Not really. But now, I seem to have a sort of freedom like I have never known.”
“You had a life with me,” she said quietly.
“And that will never change. Maybe it has on the surface, but that’s all. It’s not like I’m going anywhere. You’re still my mother. I’m still your son.”
She nodded. “That will never change. You can count on that.”
CHAPTER THREE
One year blended into another, and the boy learned how to control the darkness. He learned his limits, which were few. As long as it was night and there were shadows for him to zip through, he could travel from the city he and his mother called home, which was Boston, all the way to New York with the speed of thought. He came to call it the Speed of Darkness.
He knew his mother was sad for him. After all, he would never have anything even resembling a normal life. He would never marry, never have children. Never have a house or a mortgage. He would never mow the lawn on a Sunday afternoon. Maybe his mother blamed herself, because she also had an extraordinary ability and apparently passed the gene down to him. But he doubted he would ever have had a normal life, anyway. Not a kid who was such a dork, who was always on the outside looking in. A kid girls like Sondra Schwartz looked past, not at.
He had to decide what his place in the world would be, and he decided it would be protector . He had a lot of time on his hands, because he would never have a career or a family, and he found he didn’t need to eat or even sleep. So he decided to protect people from the Dirks of the world.

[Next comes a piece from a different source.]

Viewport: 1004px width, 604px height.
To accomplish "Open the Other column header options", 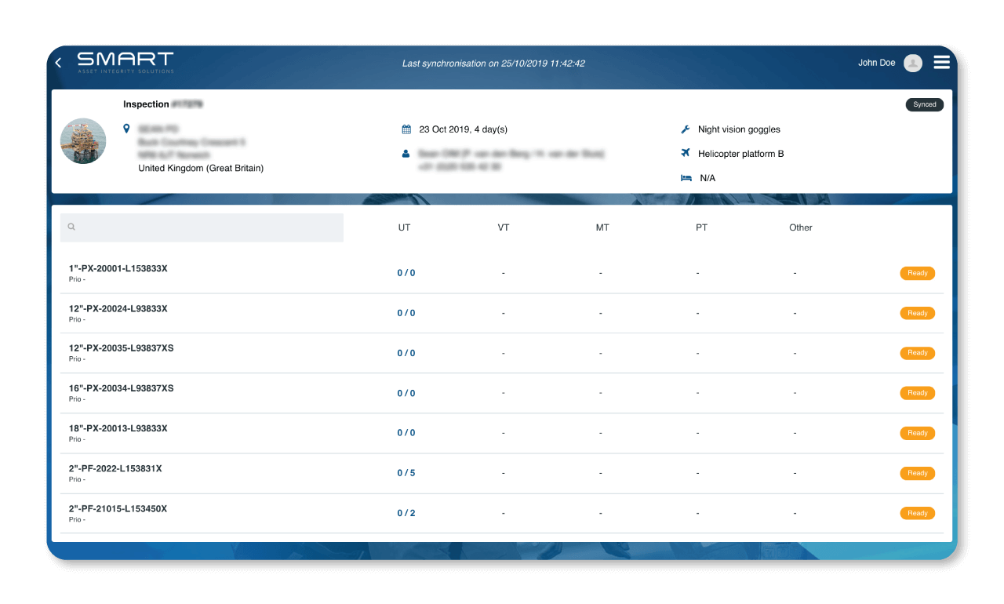I will pyautogui.click(x=800, y=227).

He eventually learned he could move objects about by focusing his energy. As such, he could throw a violent attacker around like he was a leaf in the wind. A mugger hauled a woman into an alley one night and pulled a knife on her. The Darkness, as he was coming to think of himself, simply threw the man against the wall, knocking him unconscious. The woman was scared witless, but she escaped the mugging unharmed.

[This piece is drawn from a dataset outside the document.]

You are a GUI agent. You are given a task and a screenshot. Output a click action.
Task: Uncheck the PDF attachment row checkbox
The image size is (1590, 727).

He also learned if he could dim the lights in a room enough, he could then take a sort of partially corporeal human shape for a short time. And he could touch things. Like, he could sometimes give his mother a brief hug. This was as close to being human as he figured he would ever be.
He found streetlights caused him discomfort, and the light of the sun caused him out outright shearing pain. He was strong enough to block out the streetlights, effectively dropping a street corner into a pocket of darkness, but he couldn’t hold back the sun. During daylight, he often hid in the shadows – there were always shadows. Inside a basement or a darkened room. Though he had no need to sleep, he would sometimes fall into a sort of semi-conscious trance while he waited out the day. And then at night he would roam freely. Through the night skies, through darkened alleys.
Through all of this, Sondra was never far from his thoughts. After a few years, he decided to visit her one night. A visit she would never be aware of.
She was now maybe twenty. Her front teeth had been fixed, and her hair had been colored to a lighter shade of brown and was streaked with blonde highlights. It was summer, and she was in a tank top and a floral-printed skirt. A guy was with her, maybe a little older, but not much. He was taller than she was, and had a square jaw and hair combed into a wave that fell across his forehead.
She was holding her left hand out, and on one finger was a diamond.
“Oh, Dean, it’s so beautiful,” she said, in the cooing way a woman has when she’s admiring a diamond on her finger.
The man was smiling. “I’m glad you like it. And I’m even more glad you said yes.”
“Come on in.” She snatched his hand. “We have to show Mom.”
He held back. “But she hates me.”
“No she doesn’t.”
He nodded with a smile. “Yes, she does.”
“She doesn’t know you, that’s all. Come on in. Let’s tell her together.”